Start of Data provided

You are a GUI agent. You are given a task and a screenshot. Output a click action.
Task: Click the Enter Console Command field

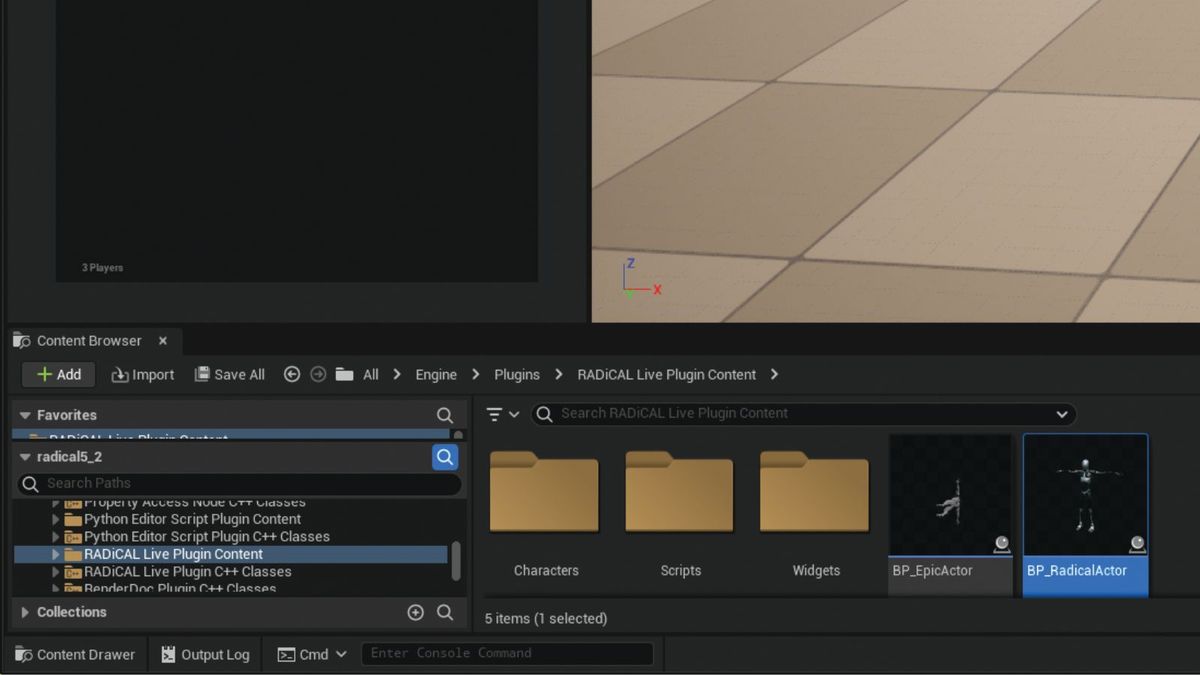pos(508,654)
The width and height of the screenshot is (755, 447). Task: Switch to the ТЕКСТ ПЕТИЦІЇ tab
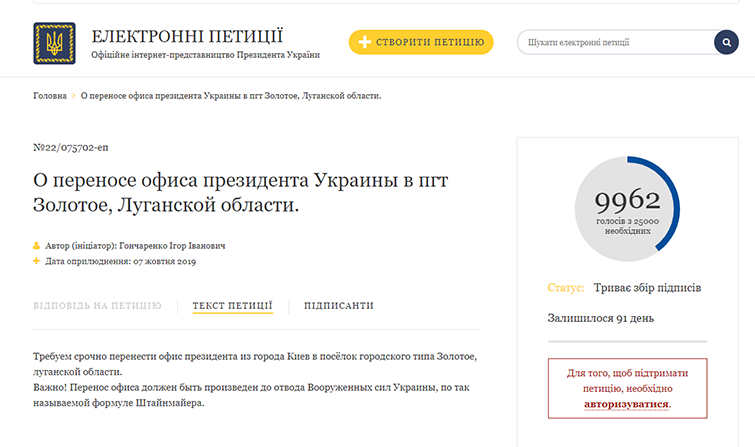(x=232, y=305)
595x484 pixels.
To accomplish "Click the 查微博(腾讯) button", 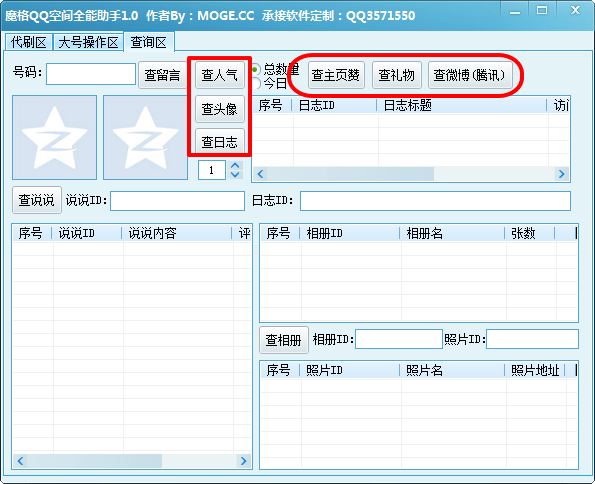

End of Data provided

• _Problem to work on_
Please copy the entries in full. Leave each image out.

• _Solved exercise_
You are a GUI agent. You are given a task and a screenshot. Output a click action.
Task: Click the Enter Console Command field

pos(508,654)
The width and height of the screenshot is (755, 447). Task: Switch to the ТЕКСТ ПЕТИЦІЇ tab
(x=232, y=305)
595x484 pixels.
To accomplish "Click the 查微博(腾讯) button", 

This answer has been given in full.